The fight to save our maternity unit goes on…

Thursday, 21st March 2024

The Royal Free Hospital

The Royal Free Hospital in Hampstead

• THANK you to everyone who signed my petition to save the Royal Free maternity and neonatal unit and took the time to make a submission to the consultation on its proposed closure.

Our petition received over 500 signatures and it was heartwarming to see such a strong response from the local community and staff at the Royal Free to the worrying plan to close our local maternity unit.

The Royal Free’s unit is uniquely placed to offer expert, specialised care to pregnant women and mothers in our local area, and without access to the many services that the Royal Free is alone in providing in North Central London, I worry that countless women will not be able to access the care and treatment they need.

I raised these concerns and my fears about the risk of increasing health inequalities in my submission to the consultation which is being run by local health chiefs.

In my submission I pointed out that not enough consideration was awarded to maternal care in the rationale behind suggesting the closure of the Royal Free maternity unit.

Healthy babies are born from healthy mothers, after all, and the Royal Free is uniquely equipped to provide expert, specialist care to pregnant women and mothers which cannot be replicated at any other hospital in the local area.

Several other specialist teams and services at the Royal Free play an integral role in working alongside the maternity and neonatal unit to provide holistic and cross-disciplinary care to the pregnant women and mothers who visit the hospital.

With the complexities of births and pregnancies increasing across the nation, these specialist services – many of which are not available at any other hospital in the area – are more important now than ever.

These services include dialysis services, 24-hour interventional radiology services, specialist renal and liver transplant services, a specialist HIV antenatal clinic, and an onsite cardiac intensive care unit.

Access to these unique specialist services truly makes the difference between life and death for many women, but this has not been reflected or even acknowledged in the consultation documents.

In 2023 there were 25 pregnant women in North Central London who could only have received the care and treatment they needed at the Royal Free Hospital.

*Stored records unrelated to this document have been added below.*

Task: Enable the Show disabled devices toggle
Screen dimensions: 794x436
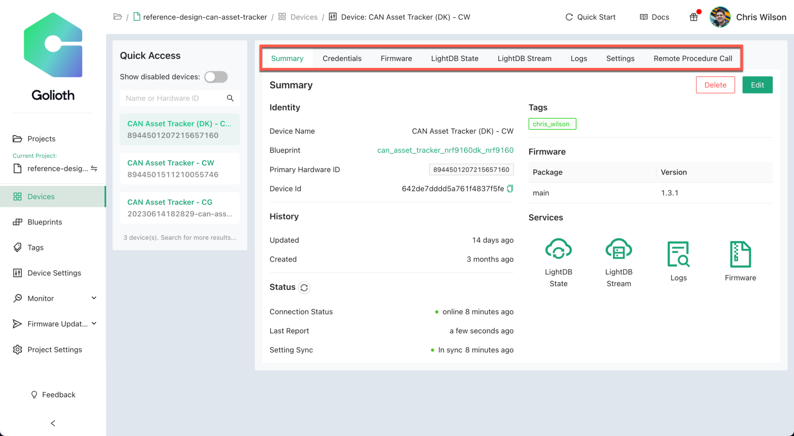Action: pos(216,77)
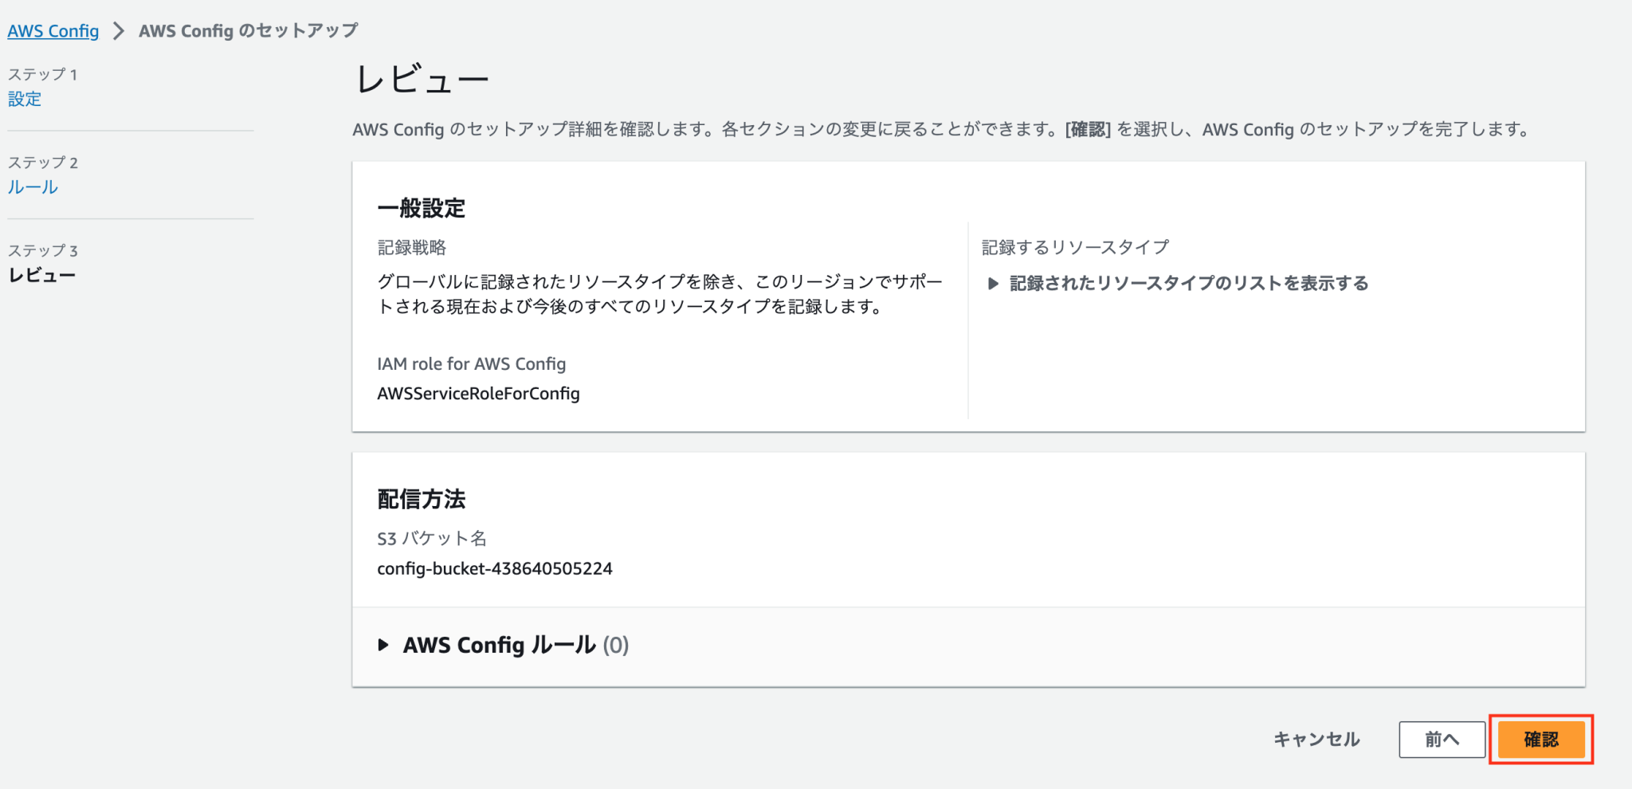Click the IAM role for AWS Config label
The height and width of the screenshot is (789, 1632).
click(472, 363)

While these women may not be large in number, they are representative of the invaluable expert and personalised care that is only accessible at the Royal Free.

I raised my fear that this reduction in services will hit pregnant women and mothers from the most marginalised backgrounds the worst.

In inhibiting access to life-saving services, the closure of the Royal Free’s maternity and neonatal unit will increase health inequalities with a disproportionate effect on women from low-income and ethnic minority backgrounds. It risks jeopardising maternal safety and increasing maternal mortality rates.

I have been doing everything I can to raise these concerns, including in parliament, and I will continue to fight alongside the local community to save our maternity unit.